Regenerative healing following foetal myocardial infarction.

OBJECTIVES

The adult response to myocardial infarction results in inflammation, scar formation, left ventricular dilatation, and loss of regional and global function. Regenerative scarless healing has been demonstrated in foetal dermis and tendon and is associated with diminished inflammation. We hypothesised that following foetal myocardial infarction, there would be minimal inflammation, regenerative healing, and preservation of function.

METHODS

Anteroapical myocardial infarction encompassing 20% of the left ventricle was created in adult or early gestation foetal sheep. Myocardial function was serially assessed using quantitative echocardiography. Infarct architecture was examined histologically for evidence of scar formation.
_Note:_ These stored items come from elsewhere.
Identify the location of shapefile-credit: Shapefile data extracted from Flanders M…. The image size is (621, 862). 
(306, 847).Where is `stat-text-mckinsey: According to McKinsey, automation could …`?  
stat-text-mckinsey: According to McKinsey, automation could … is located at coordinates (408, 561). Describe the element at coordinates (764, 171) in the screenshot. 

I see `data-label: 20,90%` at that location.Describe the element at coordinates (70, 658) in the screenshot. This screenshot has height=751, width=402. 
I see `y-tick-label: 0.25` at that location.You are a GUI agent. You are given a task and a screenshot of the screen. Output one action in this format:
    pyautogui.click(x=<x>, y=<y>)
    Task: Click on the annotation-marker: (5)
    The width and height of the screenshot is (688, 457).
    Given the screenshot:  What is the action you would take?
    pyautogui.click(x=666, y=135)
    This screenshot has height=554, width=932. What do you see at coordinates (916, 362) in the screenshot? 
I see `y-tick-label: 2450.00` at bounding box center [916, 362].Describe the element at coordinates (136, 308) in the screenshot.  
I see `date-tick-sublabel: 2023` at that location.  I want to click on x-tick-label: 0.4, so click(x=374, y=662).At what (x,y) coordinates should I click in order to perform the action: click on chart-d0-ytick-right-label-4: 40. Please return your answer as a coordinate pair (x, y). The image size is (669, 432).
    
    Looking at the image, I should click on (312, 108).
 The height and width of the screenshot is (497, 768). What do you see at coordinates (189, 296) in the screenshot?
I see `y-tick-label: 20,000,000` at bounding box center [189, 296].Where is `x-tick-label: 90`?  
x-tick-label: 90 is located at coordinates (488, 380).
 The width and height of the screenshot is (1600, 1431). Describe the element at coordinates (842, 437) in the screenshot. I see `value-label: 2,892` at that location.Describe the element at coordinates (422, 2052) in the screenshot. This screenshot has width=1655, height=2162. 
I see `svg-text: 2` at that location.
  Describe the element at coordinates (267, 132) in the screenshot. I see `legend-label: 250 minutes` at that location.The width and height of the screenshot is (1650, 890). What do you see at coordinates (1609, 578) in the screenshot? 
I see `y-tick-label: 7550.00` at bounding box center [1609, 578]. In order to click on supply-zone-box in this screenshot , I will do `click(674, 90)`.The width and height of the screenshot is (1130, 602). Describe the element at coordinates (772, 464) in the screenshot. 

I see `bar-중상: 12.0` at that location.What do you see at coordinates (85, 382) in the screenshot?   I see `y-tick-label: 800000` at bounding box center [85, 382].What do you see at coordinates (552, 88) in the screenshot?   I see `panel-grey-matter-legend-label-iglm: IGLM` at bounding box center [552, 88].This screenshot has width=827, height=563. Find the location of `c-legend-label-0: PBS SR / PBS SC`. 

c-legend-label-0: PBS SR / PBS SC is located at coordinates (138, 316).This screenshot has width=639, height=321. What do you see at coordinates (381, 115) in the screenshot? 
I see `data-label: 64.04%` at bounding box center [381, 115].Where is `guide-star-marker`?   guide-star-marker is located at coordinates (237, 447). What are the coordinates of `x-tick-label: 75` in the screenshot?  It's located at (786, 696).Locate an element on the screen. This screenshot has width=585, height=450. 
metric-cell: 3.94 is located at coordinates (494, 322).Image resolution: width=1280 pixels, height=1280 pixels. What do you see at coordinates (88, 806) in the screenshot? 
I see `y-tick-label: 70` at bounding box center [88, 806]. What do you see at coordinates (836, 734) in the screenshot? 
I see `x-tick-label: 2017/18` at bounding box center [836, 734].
Cellular inflammation, cellular proliferation, and apoptosis were assessed using immunohistochemistry.

RESULTS

In the adult sheep 4 weeks following myocardial infarction, there was a significant decline in ejection fraction (EF) (41±7.4% to 26±7.4%, p<0.05), and the akinetic myocardial segment increased in size (6.9±0.8 cm to 7.9±1.1 cm, p<0.05). By contrast, there was no decline in the foetal EF (53±8.1% to 55±8.8%) and no akinetic foetal myocardial segment 4 weeks post-infarction. The foetal infarcts lacked an inflammatory cell infiltrate and healed with minimal fibrosis, compared with the adults. Foetal infarcts also demonstrated 5-bromo-2'-deoxyuridine (BrdU)+ proliferating cells, including cardiomyocytes, within the infarct.

CONCLUSIONS

These data demonstrate that the foetal response to myocardial infarction is dramatically different from the adult and is characterised by minimal inflammation, lack of fibrosis, myocardial proliferation and restoration of cardiac function. Diminished inflammation is associated with foetal regenerative cardiac healing following injury. Understanding the mechanisms involved in foetal myocardial regeneration may lead to applications to alter the adult response following myocardial infarction.